Supply: Managed vs Fixed/Predictable
Fiat money supply is actively managed by central banks. They can print unlimited amounts through mechanisms like quantitative easing or destroy money by raising reserve requirements. Since the end of the gold standard in 1971, major currencies have no hard supply cap. For instance, the US M2 money supply grew by roughly 40% between 2020 and 2021.
Most major cryptocurrencies, however, have algorithmically defined supply schedules written into their code. Bitcoin has a permanent cap of 21 million coins, with the last bitcoin expected to be mined around 2140. Its issuance rate halves approximately every four years in predetermined “halving” events. Ethereum, following its Merge, does not have a fixed cap but follows a minimum issuance schedule combined with fee-burning mechanisms that often create deflationary effects. Any change to cryptocurrency supply rules requires near-unanimous consensus across the network, a rare and complex process.
Verification: Banks vs Blockchain
Fiat transactions are verified by trusted intermediaries, such as banks, payment processors, and central ledgers. Users rely on these institutions to accurately record balances and transfers. Transactions can be censored, delayed, or reversed by these intermediaries.
In contrast, cryptocurrency transactions are verified through a public blockchain, a distributed ledger replicated across thousands of nodes.

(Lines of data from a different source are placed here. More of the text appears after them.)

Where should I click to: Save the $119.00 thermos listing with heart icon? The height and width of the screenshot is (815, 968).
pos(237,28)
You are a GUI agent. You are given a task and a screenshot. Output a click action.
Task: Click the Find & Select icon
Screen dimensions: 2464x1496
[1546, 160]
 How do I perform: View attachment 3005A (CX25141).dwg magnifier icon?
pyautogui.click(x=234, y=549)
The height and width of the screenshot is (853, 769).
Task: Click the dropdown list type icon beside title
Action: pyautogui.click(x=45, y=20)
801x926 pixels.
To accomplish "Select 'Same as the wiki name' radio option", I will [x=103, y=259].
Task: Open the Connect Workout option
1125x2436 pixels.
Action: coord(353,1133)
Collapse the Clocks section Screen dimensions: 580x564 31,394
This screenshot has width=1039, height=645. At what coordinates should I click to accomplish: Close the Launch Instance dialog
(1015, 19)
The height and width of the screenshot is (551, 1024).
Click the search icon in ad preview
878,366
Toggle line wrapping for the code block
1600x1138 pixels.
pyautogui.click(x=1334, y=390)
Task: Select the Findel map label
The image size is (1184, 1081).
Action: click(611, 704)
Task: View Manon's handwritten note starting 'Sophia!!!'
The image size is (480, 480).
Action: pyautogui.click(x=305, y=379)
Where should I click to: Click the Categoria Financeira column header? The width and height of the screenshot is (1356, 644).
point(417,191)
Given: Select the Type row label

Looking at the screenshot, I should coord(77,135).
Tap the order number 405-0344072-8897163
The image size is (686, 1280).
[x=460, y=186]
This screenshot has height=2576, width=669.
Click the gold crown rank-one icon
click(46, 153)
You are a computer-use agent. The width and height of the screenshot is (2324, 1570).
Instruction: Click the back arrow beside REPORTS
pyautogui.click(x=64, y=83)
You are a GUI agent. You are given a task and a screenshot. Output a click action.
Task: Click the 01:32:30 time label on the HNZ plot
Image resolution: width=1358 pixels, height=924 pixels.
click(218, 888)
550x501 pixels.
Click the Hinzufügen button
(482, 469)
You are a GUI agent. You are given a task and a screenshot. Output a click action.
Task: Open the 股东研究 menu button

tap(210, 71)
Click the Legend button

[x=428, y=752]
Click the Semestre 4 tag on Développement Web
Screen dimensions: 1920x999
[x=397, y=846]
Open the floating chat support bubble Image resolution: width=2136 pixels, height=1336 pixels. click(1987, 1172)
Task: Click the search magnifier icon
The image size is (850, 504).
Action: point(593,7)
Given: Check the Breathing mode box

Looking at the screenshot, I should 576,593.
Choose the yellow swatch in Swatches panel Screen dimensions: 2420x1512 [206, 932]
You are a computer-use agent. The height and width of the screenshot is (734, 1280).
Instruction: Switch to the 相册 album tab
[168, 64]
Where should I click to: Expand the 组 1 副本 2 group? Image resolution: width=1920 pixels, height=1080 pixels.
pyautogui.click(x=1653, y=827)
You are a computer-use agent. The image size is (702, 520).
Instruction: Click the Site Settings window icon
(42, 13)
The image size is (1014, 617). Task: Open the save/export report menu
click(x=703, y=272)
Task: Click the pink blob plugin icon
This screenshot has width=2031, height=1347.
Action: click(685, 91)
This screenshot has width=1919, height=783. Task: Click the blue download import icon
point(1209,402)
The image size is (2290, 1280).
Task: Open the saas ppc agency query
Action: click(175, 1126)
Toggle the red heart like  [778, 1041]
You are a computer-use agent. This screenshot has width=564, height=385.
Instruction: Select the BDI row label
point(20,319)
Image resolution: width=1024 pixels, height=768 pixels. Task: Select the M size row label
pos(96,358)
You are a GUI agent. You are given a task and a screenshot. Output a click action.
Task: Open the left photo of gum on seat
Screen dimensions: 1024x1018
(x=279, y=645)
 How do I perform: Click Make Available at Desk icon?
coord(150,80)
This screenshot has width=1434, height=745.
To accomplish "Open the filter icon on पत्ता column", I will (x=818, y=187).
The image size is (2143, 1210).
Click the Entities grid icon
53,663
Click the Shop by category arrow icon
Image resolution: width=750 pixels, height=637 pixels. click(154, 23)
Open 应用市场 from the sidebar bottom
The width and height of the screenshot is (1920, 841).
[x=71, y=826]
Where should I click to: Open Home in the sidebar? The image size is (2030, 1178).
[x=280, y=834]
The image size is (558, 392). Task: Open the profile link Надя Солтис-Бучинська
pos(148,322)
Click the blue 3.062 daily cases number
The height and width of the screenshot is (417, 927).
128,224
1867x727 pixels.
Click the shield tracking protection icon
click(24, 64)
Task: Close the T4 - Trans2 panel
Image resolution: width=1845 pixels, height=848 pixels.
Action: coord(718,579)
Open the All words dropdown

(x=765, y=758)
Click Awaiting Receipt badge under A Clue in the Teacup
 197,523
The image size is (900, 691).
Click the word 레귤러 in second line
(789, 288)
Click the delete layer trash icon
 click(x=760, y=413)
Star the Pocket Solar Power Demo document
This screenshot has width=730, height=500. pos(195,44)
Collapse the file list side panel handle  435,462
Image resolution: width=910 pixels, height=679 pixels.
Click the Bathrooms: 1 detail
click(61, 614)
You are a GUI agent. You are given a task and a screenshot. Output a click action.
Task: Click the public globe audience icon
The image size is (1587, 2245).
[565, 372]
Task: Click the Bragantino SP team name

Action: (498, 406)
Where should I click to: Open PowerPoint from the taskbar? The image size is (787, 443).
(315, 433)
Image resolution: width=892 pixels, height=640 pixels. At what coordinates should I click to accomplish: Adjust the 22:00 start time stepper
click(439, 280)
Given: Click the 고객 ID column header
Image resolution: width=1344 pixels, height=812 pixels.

Anyone can download the entire blockchain (for example, the Bitcoin blockchain is roughly 699 GB as of 2025) and independently verify every transaction. Once a transaction is confirmed in a block and buried under subsequent blocks, it becomes practically irreversible. Verification relies on cryptographic signatures and consensus protocols rather than institutional trust.
Jefferson Wachira is a writer at Africa Digest News, specializing in banking and finance trends, and their impact on African economies.